The English translation loses verse 4 a bit – it’s saying that God sees our humanity, our frailty, our weakness, and is drawn to it, and drawn to a relationship with us!

God sees our screw-ups, shortcomings, and the best and worst of what makes us human, and He moves toward it!    

A Holy, perfect God who created endless stars, galaxies, planets, and all creatures and creation. We’ve caught His attention, and He moves in our direction – not to crush or condemn us, but because it catches His heart.

Remember how worship – a psalm like this – is about location. It’s locating God, locating us, and knowing how the distance is covered between us.

That’s what Jesus does.

It’s not that our shortcomings, our sins, are missed or ignored. On the contrary, they’re covered by the work of Jesus on the cross.

This is the place where we so often need to be relocated. To know where we truly are.

  1. It’s easy to make God too small.
  2. It’s easy to make ourselves too big – we become God.
  3. But it’s also easy to make ourselves smaller than God makes us, and even worse to have a wrong picture of how God sees humanity and how He covers the distance.

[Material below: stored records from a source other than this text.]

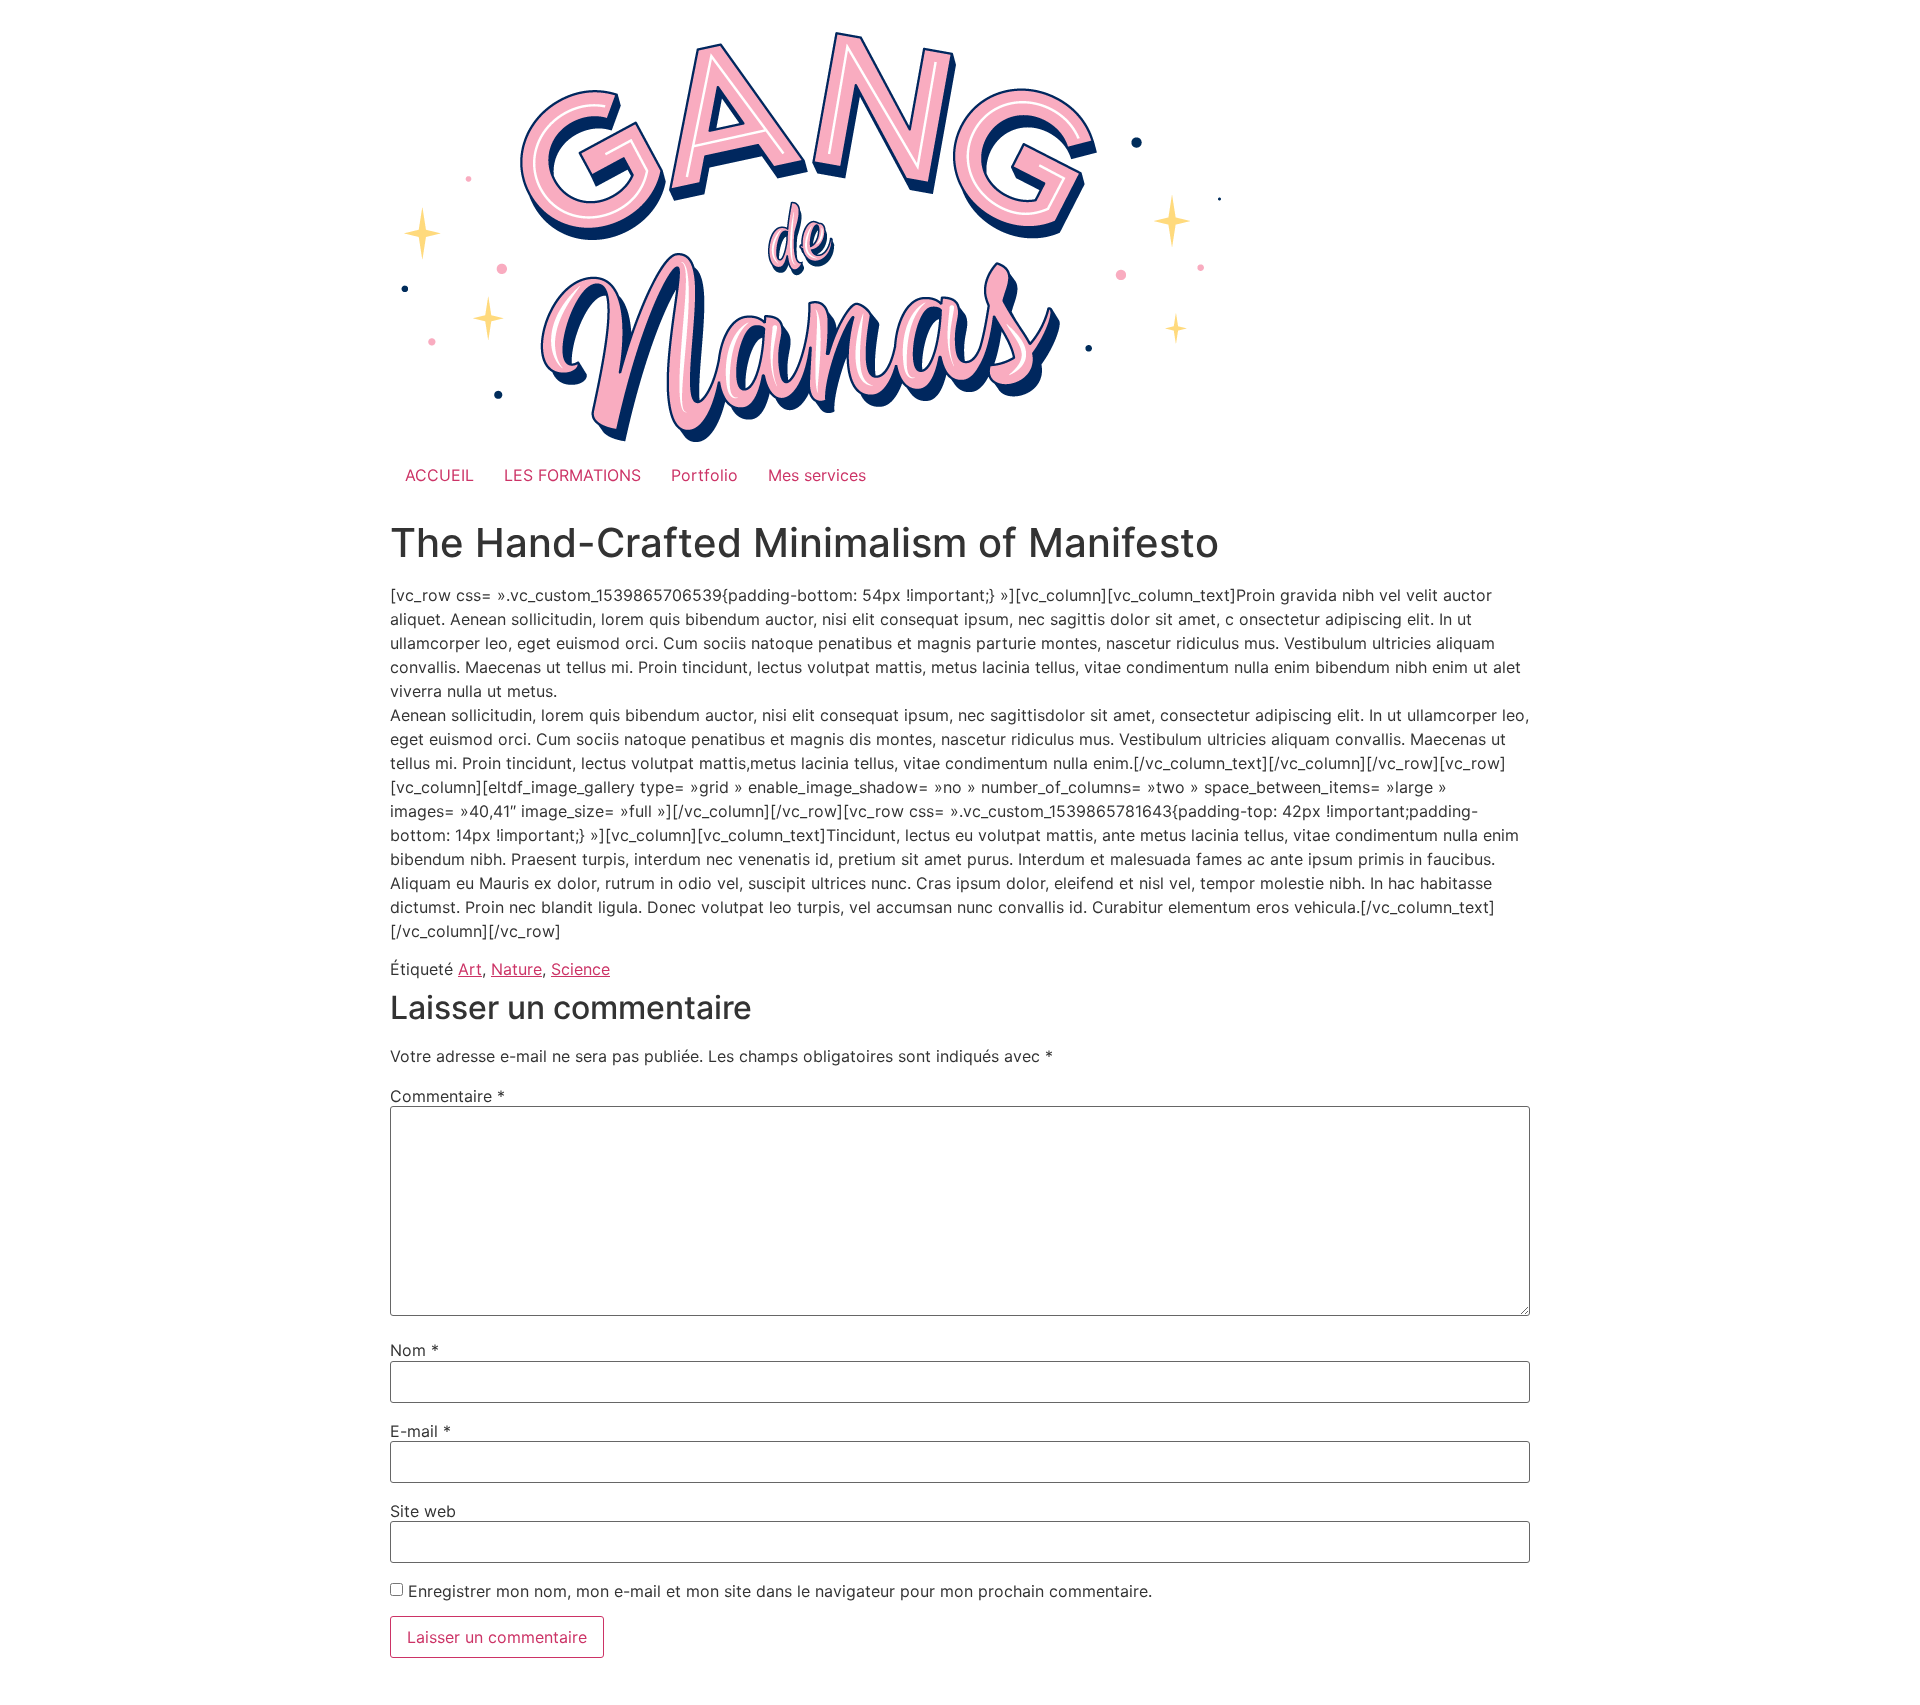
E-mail (420, 1431)
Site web (423, 1511)
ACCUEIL (439, 475)
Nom (414, 1350)
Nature (516, 969)
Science (580, 969)
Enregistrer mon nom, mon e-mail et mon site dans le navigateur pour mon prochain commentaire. (780, 1591)
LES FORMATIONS (572, 475)
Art (470, 969)
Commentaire (447, 1096)
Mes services (817, 475)
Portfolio (704, 475)
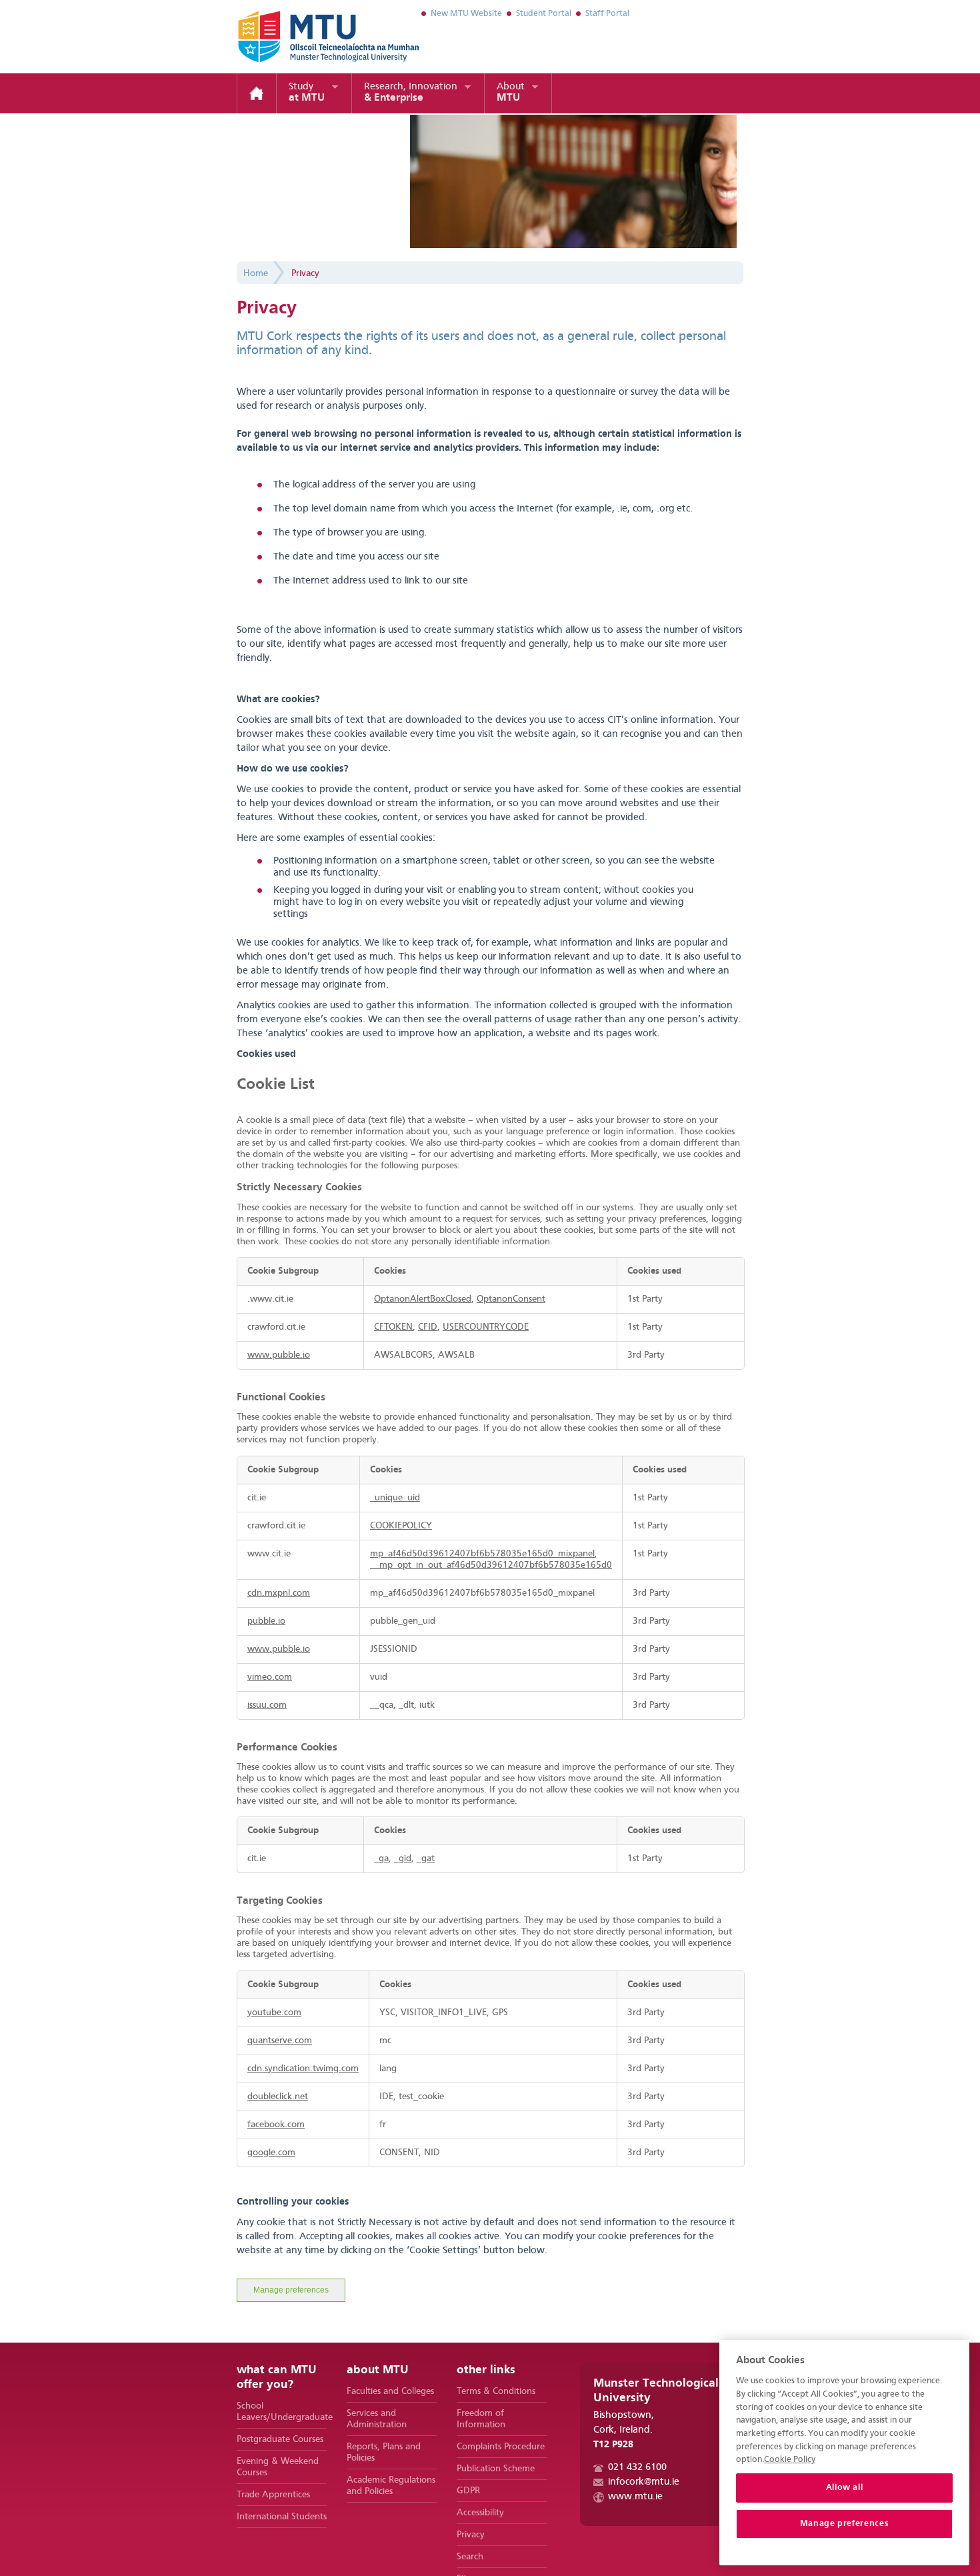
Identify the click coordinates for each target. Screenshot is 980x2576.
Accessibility (480, 2512)
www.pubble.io (278, 1355)
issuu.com (267, 1705)
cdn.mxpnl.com (278, 1593)
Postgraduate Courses (280, 2439)
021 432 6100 (637, 2468)
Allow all (844, 2487)
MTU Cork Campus (312, 36)
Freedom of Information (481, 2419)
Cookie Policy (789, 2459)
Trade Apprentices (273, 2494)
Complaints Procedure (501, 2446)
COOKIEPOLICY (401, 1525)
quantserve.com (279, 2040)
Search (470, 2556)
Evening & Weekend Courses (278, 2467)
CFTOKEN (393, 1327)
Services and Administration (377, 2419)
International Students (282, 2516)
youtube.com (274, 2012)
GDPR (468, 2490)
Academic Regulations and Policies (391, 2485)
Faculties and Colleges (390, 2391)
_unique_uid (395, 1497)
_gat (426, 1858)
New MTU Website (466, 13)
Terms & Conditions (496, 2391)
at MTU (307, 92)
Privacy (305, 273)
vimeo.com (269, 1677)
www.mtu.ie (635, 2497)
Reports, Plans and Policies (384, 2452)
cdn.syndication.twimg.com (303, 2068)
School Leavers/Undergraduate (282, 2411)
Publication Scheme (496, 2468)
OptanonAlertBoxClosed (422, 1299)
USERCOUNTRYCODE (486, 1327)
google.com (271, 2152)
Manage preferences (291, 2290)
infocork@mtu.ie (643, 2482)
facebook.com (276, 2124)
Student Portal (543, 13)
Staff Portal (607, 13)
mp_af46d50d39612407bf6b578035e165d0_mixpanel (482, 1553)
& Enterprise (410, 92)
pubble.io (266, 1621)
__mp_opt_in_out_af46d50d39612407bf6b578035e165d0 (491, 1565)
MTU (511, 92)
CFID (427, 1327)
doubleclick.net (277, 2096)
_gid (402, 1858)
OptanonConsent (511, 1299)
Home (256, 93)
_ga (381, 1858)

One of the problems with many preachers and worship songs is that they portray a view of us that we are slime and that God is really ticked off. That’s not what David is saying in this Psalm, and it’s not what we discover about God.

Psalm 8
5 You have made them a little lower than the angels and crowned them with glory and honor.
6 You made them rulers over the works of your hands; you put everything under their feet:
7 all flocks and herds, and the animals of the wild,
8 the birds in the sky, and the fish in the sea, all that swim the paths of the seas.
9 Lord, our Lord, how majestic is your name in all the earth!

David is saying we’ve been given a place of honor. We’re NOT God, but we’re valuable. We’ve been crowned with glory and honor and given responsibility in the world. Worship isn’t just singing, it’s when we LIVE those realities out in the world.

So, what can we do?

  1. Get in touch with the majesty of God – Capture as big of a picture as you can, however you have to do that, wherever you have to. Keep both your picture of the world and God big!
  2. Hold onto what God really says about you – You are NOT God. You are flawed, broken, weak, and a sinner. You don’t see and understand things for how they really are, but you are not worthless, insignificant, or unnoticed. You are valuable and deeply loved above all else in creation. And Jesus, if you accept him and receive what he’s done, has covered your sin so that you can stand in confidence and hope.
  3. Remember how God covers the distance between – How does He come to you? He sees our humanity and is drawn to it. God so loved the world that He gave His only son, Jesus. To close the gap, to bridge the distance. Receive the gift, but then live in reality. Live, act, work, and love as one who brings this reality into the lives and world of those around you.